Tag Archive for: customer story

Content Repositories and Party Menus Mean Nothing if You Aren’t Serving Your Guests at the Right Time

By Mandy Reed, Global Head of Marketing

Anyone who has ever planned a wedding, a surprise birthday party, or a family reunion knows how difficult it can be to get everyone and everything involved coordinated. All the pieces are interconnected, and good communication is essential to putting your plan into action. Often, even seemingly small details can be key in making sure all the moving parts are in sync.

The same is true for customer service strategies. Those that achieve real success are part of a bigger customer experience (CX) approach that is designed to create an integrated, coordinated strategy. Every piece is important and must be linked together to create a cohesive, seamless experience.

Within many companies, the digital customer service experience has evolved slowly and separately from other pieces of the support puzzle, such as the contact centre. For many years, when having a static set of FAQs on a website was enough for online self-service, organisations could get away with that siloed approach. Today that’s not the case. Customers expect a connected and more sophisticated digital service experience.

It’s not unusual for companies, especially large enterprises, to struggle with delivering an integrated customer support experience. Often, they have many of the pieces they need but aren’t sure how to link those pieces – or silos – together.

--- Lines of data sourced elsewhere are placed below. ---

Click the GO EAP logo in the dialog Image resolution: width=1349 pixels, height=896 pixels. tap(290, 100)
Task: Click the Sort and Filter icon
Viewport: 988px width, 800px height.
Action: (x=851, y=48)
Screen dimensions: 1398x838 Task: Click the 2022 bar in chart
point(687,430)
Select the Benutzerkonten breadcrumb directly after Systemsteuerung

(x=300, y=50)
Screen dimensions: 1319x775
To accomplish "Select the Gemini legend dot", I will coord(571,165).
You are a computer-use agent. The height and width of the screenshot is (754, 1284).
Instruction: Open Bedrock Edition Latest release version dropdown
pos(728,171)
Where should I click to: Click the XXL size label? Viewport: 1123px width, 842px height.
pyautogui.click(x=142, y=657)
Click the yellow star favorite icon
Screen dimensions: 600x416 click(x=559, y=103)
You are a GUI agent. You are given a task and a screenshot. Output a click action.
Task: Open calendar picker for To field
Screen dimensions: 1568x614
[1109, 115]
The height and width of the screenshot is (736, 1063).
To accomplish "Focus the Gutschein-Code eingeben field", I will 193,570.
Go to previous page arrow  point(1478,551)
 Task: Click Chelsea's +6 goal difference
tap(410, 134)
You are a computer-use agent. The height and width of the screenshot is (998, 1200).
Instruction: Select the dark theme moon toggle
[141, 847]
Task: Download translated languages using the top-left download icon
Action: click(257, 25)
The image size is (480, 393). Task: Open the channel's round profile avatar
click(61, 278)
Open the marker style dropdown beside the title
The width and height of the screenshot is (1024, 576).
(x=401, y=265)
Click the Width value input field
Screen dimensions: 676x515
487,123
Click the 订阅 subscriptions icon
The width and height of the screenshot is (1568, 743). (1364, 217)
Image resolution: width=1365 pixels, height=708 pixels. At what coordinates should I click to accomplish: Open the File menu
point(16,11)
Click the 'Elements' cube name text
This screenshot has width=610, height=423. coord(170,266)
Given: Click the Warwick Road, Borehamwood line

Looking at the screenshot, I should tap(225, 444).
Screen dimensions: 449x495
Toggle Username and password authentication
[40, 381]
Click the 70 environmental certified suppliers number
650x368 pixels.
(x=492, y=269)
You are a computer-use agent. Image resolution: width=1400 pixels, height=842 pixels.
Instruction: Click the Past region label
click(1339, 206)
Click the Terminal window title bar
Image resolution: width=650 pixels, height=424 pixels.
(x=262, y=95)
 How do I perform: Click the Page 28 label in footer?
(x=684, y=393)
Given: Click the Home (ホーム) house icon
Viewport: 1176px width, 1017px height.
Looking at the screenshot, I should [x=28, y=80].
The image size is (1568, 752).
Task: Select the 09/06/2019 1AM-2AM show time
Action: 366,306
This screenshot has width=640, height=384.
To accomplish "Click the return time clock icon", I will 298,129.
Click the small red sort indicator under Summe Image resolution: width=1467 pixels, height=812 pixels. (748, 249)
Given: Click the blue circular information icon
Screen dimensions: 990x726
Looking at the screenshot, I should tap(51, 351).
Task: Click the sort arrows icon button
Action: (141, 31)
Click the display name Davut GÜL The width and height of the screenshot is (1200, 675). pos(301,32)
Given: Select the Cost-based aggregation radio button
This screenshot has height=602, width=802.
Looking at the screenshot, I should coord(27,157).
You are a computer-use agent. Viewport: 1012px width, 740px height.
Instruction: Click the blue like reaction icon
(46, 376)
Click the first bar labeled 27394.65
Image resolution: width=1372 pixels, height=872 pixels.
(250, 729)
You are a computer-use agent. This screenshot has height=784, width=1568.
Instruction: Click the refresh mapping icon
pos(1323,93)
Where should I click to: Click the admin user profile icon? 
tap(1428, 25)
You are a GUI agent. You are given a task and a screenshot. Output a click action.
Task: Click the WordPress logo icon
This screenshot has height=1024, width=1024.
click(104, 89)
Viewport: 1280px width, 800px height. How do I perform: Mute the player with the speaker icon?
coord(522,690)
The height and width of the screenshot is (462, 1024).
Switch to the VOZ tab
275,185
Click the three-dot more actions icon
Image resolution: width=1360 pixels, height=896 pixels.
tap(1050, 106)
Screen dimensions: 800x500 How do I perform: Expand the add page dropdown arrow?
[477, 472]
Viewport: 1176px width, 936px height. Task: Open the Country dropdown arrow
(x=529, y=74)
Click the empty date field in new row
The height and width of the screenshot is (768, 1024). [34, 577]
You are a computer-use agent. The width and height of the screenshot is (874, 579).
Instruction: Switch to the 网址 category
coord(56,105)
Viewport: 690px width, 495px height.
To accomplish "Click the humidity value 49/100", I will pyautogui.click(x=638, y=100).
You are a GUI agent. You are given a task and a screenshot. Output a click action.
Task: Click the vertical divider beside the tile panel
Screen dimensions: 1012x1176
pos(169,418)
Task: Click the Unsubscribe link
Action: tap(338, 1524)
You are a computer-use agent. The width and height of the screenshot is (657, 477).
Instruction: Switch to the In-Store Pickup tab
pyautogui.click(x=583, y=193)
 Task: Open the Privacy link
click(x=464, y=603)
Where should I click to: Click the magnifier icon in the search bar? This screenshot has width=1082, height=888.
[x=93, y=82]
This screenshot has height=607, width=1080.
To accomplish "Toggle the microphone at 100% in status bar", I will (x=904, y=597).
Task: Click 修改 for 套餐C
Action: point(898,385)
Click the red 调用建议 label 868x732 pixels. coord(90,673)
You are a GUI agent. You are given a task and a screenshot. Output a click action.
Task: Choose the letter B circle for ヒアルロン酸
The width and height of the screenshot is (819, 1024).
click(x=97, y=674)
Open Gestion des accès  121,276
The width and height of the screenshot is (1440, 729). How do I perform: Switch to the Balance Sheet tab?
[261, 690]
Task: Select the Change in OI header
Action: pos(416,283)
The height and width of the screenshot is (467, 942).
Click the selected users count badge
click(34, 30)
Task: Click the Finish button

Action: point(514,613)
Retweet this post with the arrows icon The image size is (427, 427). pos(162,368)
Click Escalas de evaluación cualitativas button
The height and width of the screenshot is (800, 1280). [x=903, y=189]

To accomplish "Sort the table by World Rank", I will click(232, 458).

A good example is an organisation that has built up a robust content repository to house all of their customer help information. This was an important step in their journey to create a more consistent experience because it established a single place for them to manage content. They even enabled visitors to their website to leverage this repository by adding a simple search tool on the help page.

Now the company acknowledges that forcing users to scroll through a list of search results and read through long information articles is not delivering the online self-service experience they want to give existing and prospective customers. It’s the same as selecting a caterer and deciding on a menu for your party, but not making arrangements for the food to be delivered to the right venue at the right time. Despite all the effort you put into the food, you end up with a poor experience – and hungry guests! – because you haven’t put together the pieces of the puzzle behind the scenes.

Rob Foster, Knowledgebase Engineer and a conversational AI expert, shares a way to deliver a better self-service experience with a virtual agent that utilises an existing repository of help content. He explains:

“If you already have an existing content repository in use, consider integrating with it rather than spending time transferring all the data to a separate knowledgebase. With this option, your virtual agent recognises the user intent and makes an API call to retrieve the relevant information directly from the repository. This simplifies content management for you because you aren’t juggling multiple systems. It helps ensure accuracy because when content is updated in the repository, the changes are instantly reflected in the virtual agent. The integration also removes the danger of having conflicting information between the virtual agent and other online help pages since everything is managed in a single place.”

In 2017, a large Telecommunications Company took their first steps to do just this. They had already invested in an Oracle Knowledgebase that housed about 3,000 information articles. They wanted to provide a better user experience for their online help by adding a virtual agent to their website but did not want to move or replicate their help content. Their solution was to set a challenge as part of their conversational AI vendor selection process: 24 hours to build a working integration with their existing content repository.

You can find more details about that 24-hackathon and how their conversational AI solution currently works in the full Customer Success Story. Their approach is saving them an estimated £3 million per year from reductions in support calls and delivering better insights into their customer needs. It is also helping them make the most of their CX investments by linking up the pieces of their customer service strategy for a consistent, seamless experience.

You wouldn’t let your party guests go hungry, so why would you let your website visitors struggle to find information you could easily serve to them with the right tools?